# Sharkbite PB Conversion Couplings



## GREENPLUM (Jul 27, 2008)

Have you seen these yet? yes, ive used a few :thumbup: they make 1/2" also 
*SharkBite U4016 Polybutylene Conversion Coupling 3/4" x 3/4" *



*Model #: *U4016
*Part #: *144677
*Manufacturer: *Cash Acme
*SharkBite U4016 Polybutylene Conversion Coupling 3/4” x 3/4”*. SharkBite push-fit fittings are the fastest, easiest way to join copper, CPVC and PEX in any combination – wet or dry. Simply cut the pipe, de-burr and push on the fitting.

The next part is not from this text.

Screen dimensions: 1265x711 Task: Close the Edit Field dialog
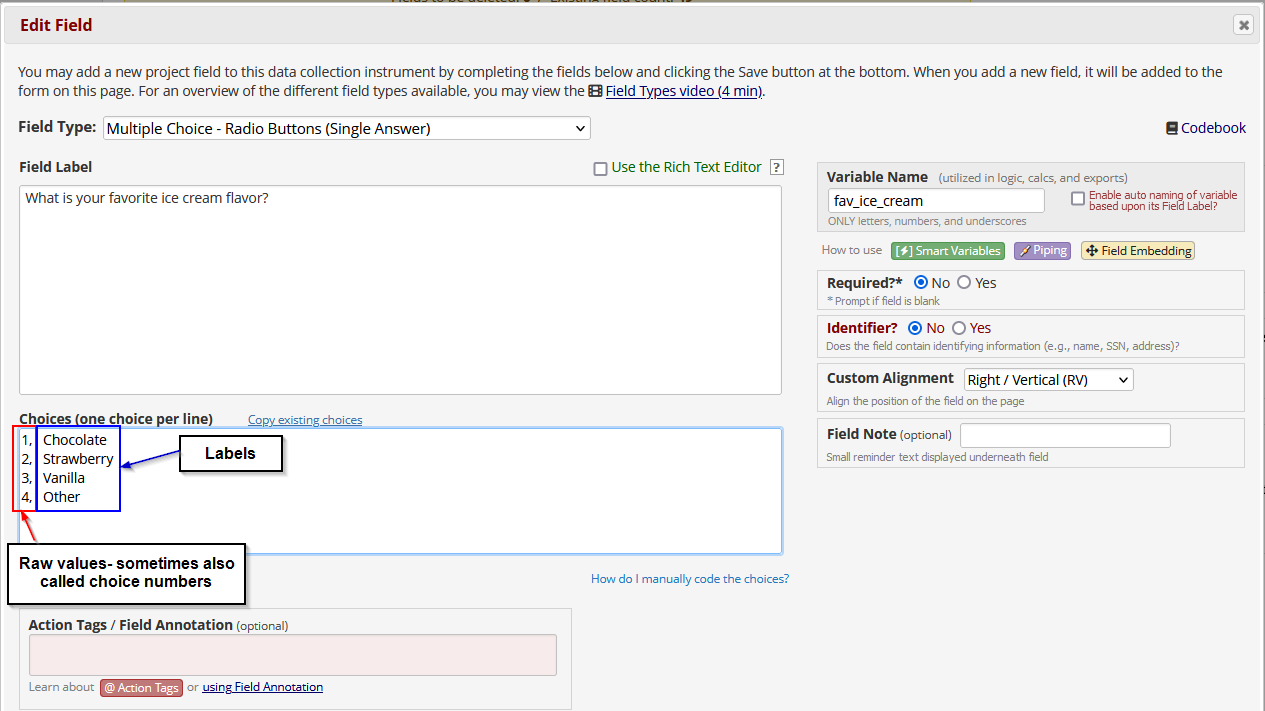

SharkBite fittings can easily be removed and are reusable.


----------



## Catlin987987 (Nov 12, 2010)

GREENPLUM said:


> Have you seen these yet? yes, ive used a few :thumbup: they make 1/2" also


 They also have slip couplings


----------



## stillaround (Mar 11, 2009)

_Maybe I'll stop using the regular ones on pb now. Havent had one problem yet from pb repairs. Did one last night late where the home owner tried to blue glue a cpvc coupling on 3/4 pb...oh, and it didnt hold......definitely a time to show compassion and charge full for 5 minutes work._


----------



## greenscoutII (Aug 27, 2008)

stillaround said:


> _Maybe I'll stop using the regular ones on pb now. Havent had one problem yet from pb repairs. Did one last night late where the home owner tried to blue glue a cpvc coupling on 3/4 pb...oh, and it didnt hold......definitely a time to show compassion and charge full for 5 minutes work._


Let me guess...... It was under a trailer.....:whistling2:

Sorry, it's just that when ever I see really "creative" DIY plumbing repairs, it's under a trailer.

Good to know they're making a Sharkbite for PB now. I've used the regular ones a time or two on PB and it seemed to work ok, but Sharkbites make me nervous as hell......


----------



## ASUPERTECH (Jun 22, 2008)

I've seen the slip couplings, but never used one, how do they work? I'm not asking if you like working with them I'm actually asking how do they work? How do you go past the stop, and then get it to lock and seal?



Catlin987987 said:


> They also have slip couplings


----------



## ASUPERTECH (Jun 22, 2008)

What makes them better for PEX than a standard SB?


stillaround said:


> _Maybe I'll stop using the regular ones on pb now. Havent had one problem yet from pb repairs. Did one last night late where the home owner tried to blue glue a cpvc coupling on 3/4 pb...oh, and it didnt hold......definitely a time to show compassion and charge full for 5 minutes work._


----------



## Redwood (Sep 8, 2008)

ASUPERTECH said:


> I'm actually asking how do they work? How do you go past the stop, and then get it to lock and seal?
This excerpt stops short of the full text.